→ **Records provided**
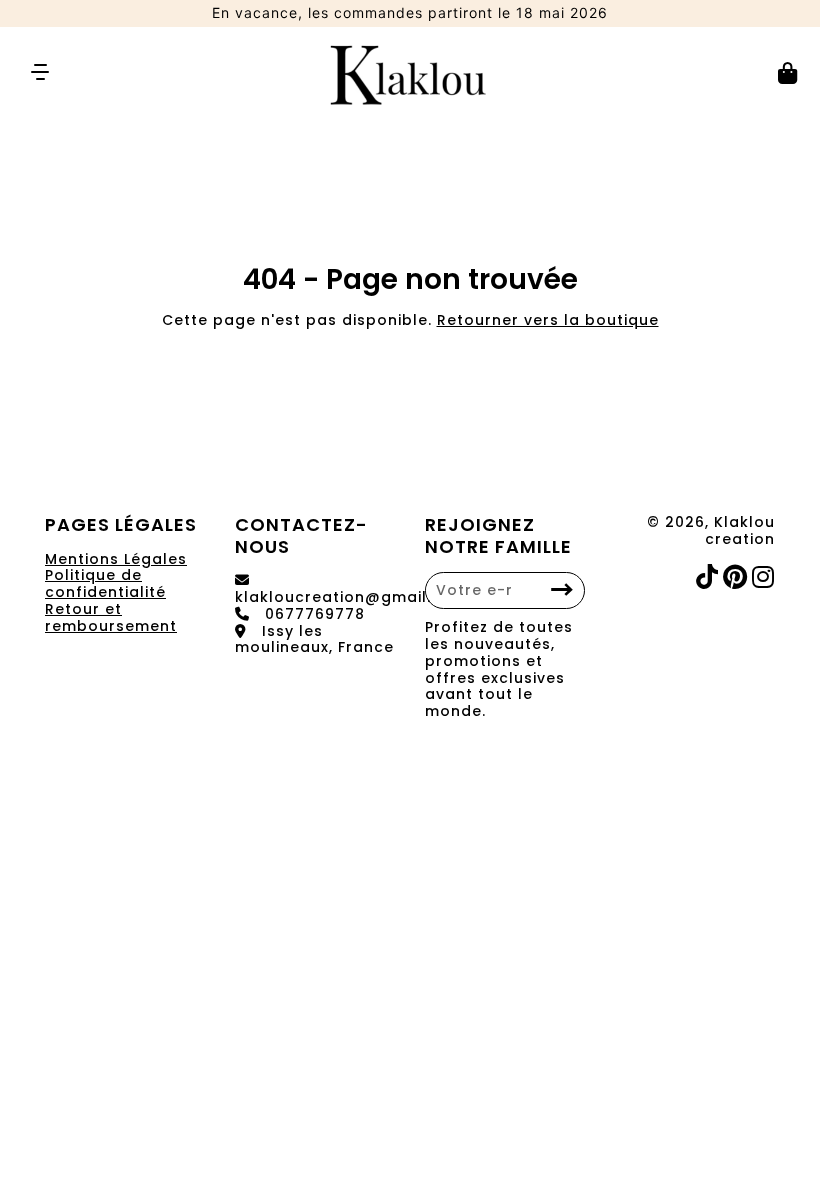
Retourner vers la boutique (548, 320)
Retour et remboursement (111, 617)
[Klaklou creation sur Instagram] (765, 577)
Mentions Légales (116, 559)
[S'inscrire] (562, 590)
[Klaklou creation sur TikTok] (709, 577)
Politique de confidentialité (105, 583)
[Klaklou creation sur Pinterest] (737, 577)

--

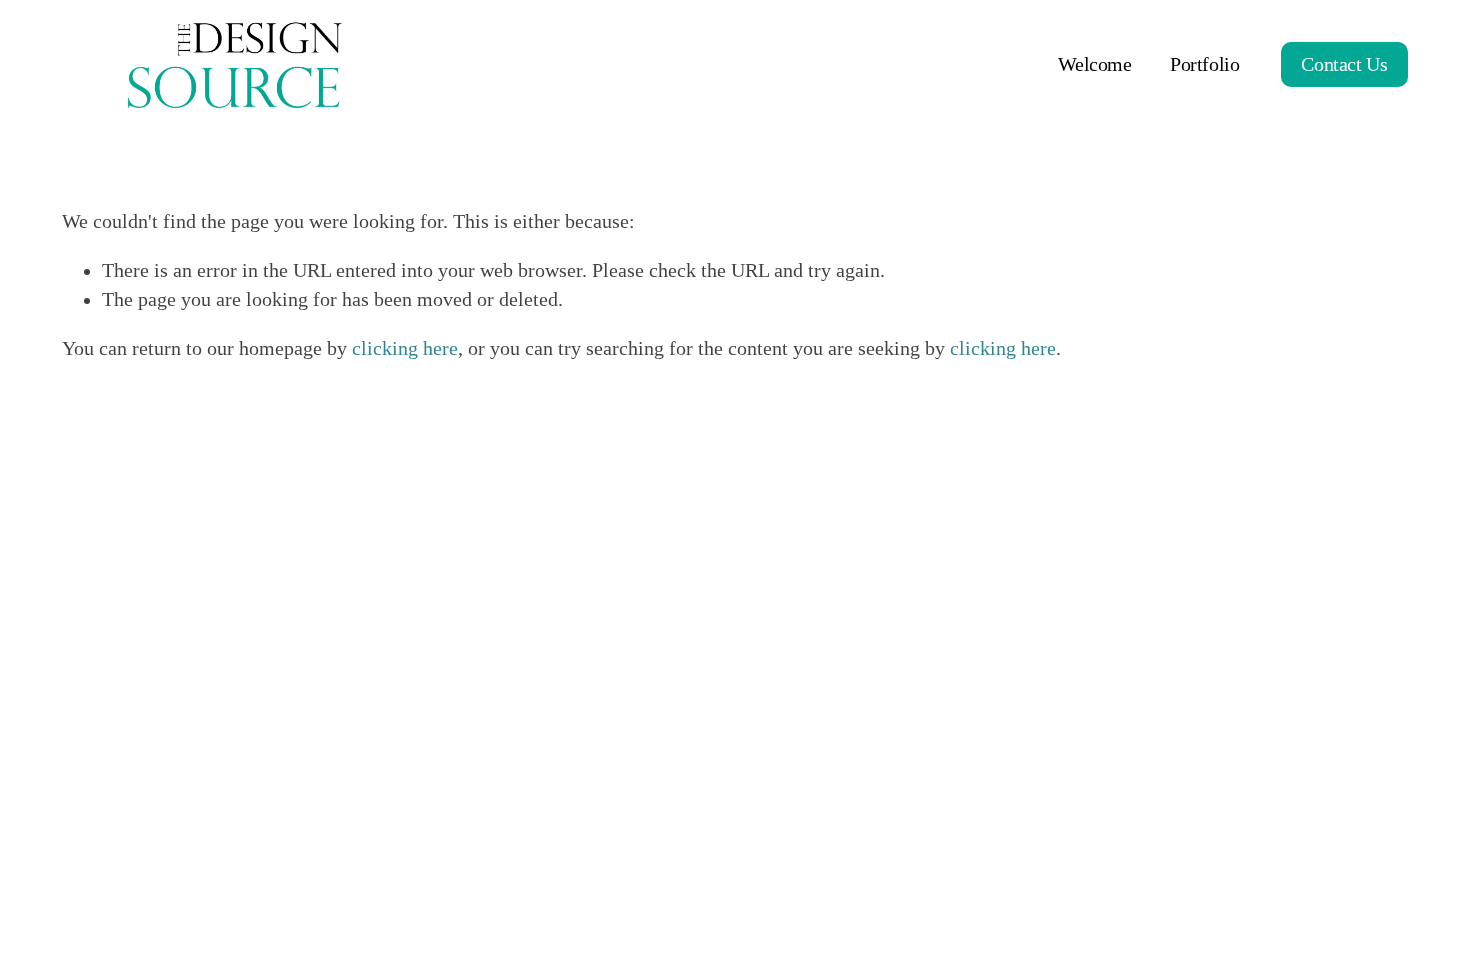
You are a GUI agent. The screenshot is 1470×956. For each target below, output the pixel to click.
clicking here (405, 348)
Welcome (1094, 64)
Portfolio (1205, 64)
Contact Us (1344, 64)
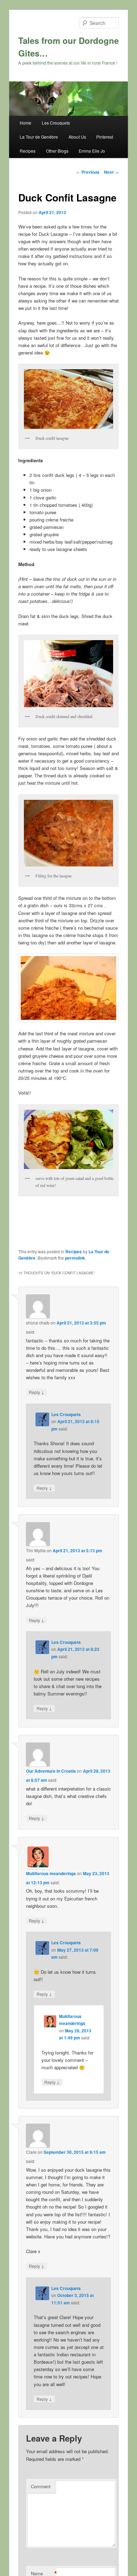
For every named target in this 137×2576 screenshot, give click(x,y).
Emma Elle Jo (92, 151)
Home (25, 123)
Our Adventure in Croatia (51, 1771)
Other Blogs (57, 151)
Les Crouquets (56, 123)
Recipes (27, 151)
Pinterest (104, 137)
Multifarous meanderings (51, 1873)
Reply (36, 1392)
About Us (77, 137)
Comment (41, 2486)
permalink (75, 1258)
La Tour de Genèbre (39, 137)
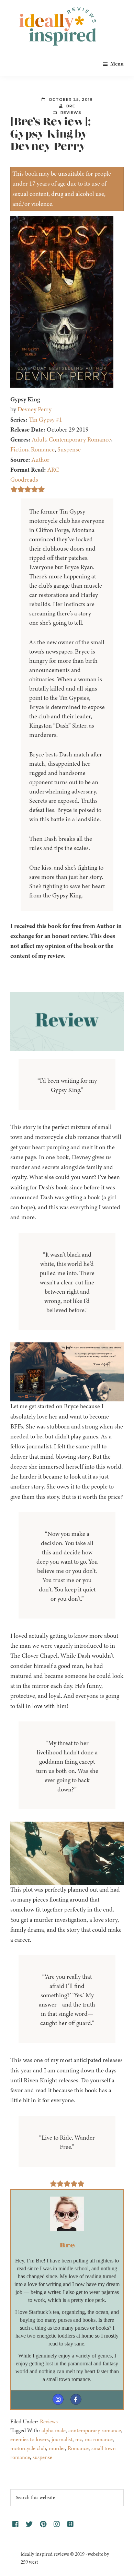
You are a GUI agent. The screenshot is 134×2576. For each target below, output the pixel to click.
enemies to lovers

→ **Exercise directions**
Exercise for the records above: copy only the lines from the one with "Reply (36, 1392)" to the one with "enemies to lovers", both ends kept, and drop the pictures.

→ **Output of the task**
Reply (36, 1392)
About Us (77, 137)
Comment (41, 2486)
permalink (75, 1258)
La Tour de Genèbre (39, 137)
You are a GUI agent. The screenshot is 134×2576. For each target below, output the pixel to click.
enemies to lovers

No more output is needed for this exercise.